● **GIVEN TASK**: Count the lines in the data below that contain the word "accomplish", and reply with that number only. Matching is case-sensitive.

● **DATA SECTION**:
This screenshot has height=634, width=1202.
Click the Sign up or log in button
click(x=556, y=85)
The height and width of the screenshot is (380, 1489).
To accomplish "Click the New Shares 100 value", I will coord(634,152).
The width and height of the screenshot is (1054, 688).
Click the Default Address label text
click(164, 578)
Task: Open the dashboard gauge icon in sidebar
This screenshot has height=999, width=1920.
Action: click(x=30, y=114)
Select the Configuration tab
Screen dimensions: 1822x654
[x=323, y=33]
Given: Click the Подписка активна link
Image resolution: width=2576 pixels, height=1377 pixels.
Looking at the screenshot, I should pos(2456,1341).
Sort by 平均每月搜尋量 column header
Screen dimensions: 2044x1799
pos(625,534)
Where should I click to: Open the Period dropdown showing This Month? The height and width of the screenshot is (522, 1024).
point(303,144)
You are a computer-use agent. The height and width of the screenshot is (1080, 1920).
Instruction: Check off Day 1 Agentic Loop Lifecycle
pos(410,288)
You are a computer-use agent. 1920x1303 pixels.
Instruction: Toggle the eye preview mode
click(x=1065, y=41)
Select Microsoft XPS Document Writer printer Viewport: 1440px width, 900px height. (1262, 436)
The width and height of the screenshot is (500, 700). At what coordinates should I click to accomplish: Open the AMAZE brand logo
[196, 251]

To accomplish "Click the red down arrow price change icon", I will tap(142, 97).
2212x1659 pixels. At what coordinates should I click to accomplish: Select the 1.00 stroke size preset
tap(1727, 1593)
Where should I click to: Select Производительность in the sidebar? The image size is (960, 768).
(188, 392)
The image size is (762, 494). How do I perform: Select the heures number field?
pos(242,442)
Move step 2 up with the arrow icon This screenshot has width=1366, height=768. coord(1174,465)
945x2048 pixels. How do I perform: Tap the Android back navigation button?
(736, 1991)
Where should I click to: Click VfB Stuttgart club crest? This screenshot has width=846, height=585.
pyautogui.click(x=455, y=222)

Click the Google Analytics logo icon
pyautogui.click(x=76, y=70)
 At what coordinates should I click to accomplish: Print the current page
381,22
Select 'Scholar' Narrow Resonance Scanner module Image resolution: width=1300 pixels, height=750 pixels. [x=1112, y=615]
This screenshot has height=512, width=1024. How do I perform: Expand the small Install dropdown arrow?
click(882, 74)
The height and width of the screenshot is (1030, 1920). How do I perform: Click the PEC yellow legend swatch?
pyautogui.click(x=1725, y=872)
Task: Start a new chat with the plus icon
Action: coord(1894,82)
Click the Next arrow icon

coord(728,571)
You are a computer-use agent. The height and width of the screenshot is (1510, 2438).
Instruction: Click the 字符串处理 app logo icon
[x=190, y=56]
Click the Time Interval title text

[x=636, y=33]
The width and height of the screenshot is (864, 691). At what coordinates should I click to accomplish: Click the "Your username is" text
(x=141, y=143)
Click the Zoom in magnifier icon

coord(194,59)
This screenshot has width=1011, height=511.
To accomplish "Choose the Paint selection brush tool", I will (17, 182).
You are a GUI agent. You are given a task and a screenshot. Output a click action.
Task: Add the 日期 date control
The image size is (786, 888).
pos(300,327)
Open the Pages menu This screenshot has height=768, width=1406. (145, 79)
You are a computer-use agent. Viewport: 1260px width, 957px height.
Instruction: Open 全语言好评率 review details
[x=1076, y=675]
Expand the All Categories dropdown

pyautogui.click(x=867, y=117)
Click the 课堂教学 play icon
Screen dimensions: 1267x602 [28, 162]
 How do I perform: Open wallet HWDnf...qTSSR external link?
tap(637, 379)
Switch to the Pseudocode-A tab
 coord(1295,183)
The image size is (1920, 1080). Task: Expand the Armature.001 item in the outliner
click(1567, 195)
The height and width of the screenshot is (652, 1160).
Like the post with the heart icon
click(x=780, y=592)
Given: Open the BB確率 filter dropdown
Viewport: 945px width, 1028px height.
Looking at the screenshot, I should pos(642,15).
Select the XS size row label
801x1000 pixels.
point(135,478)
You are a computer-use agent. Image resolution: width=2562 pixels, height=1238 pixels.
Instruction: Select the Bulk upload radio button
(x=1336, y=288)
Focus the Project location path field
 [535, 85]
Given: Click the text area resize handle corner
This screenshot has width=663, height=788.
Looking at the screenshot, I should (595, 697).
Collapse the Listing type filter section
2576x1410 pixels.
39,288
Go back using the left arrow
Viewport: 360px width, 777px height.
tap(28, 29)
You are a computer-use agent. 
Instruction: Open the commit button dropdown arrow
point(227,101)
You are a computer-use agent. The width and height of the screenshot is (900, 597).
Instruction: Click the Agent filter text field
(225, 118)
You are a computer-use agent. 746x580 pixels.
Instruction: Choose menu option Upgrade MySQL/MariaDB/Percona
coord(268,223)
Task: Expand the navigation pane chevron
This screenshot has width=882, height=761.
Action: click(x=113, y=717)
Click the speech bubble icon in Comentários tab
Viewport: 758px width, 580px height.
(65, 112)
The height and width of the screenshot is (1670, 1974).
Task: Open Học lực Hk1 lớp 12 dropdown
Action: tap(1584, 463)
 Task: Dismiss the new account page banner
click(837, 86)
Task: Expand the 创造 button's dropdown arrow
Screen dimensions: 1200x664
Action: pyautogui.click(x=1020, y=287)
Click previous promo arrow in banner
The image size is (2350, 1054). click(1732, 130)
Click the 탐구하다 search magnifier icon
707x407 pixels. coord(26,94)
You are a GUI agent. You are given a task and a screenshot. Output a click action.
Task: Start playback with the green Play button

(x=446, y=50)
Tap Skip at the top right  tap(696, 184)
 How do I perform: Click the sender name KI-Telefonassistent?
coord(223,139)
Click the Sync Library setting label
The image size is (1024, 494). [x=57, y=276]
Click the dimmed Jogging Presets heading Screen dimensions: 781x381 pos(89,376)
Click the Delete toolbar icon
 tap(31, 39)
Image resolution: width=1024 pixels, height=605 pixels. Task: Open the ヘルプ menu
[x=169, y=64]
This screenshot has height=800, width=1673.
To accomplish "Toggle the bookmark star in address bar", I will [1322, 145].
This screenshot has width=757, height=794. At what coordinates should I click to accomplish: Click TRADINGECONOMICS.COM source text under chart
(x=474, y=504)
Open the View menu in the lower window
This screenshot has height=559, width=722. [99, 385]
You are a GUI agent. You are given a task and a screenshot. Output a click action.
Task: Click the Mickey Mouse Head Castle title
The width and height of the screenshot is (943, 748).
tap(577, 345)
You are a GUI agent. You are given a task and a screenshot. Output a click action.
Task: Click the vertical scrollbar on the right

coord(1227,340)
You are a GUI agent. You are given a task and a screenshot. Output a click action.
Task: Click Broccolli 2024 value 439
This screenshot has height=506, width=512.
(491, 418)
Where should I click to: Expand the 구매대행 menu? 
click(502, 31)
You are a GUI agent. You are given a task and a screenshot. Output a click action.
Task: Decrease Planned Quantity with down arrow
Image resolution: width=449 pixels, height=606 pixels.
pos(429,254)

● **THE SOLUTION**: 9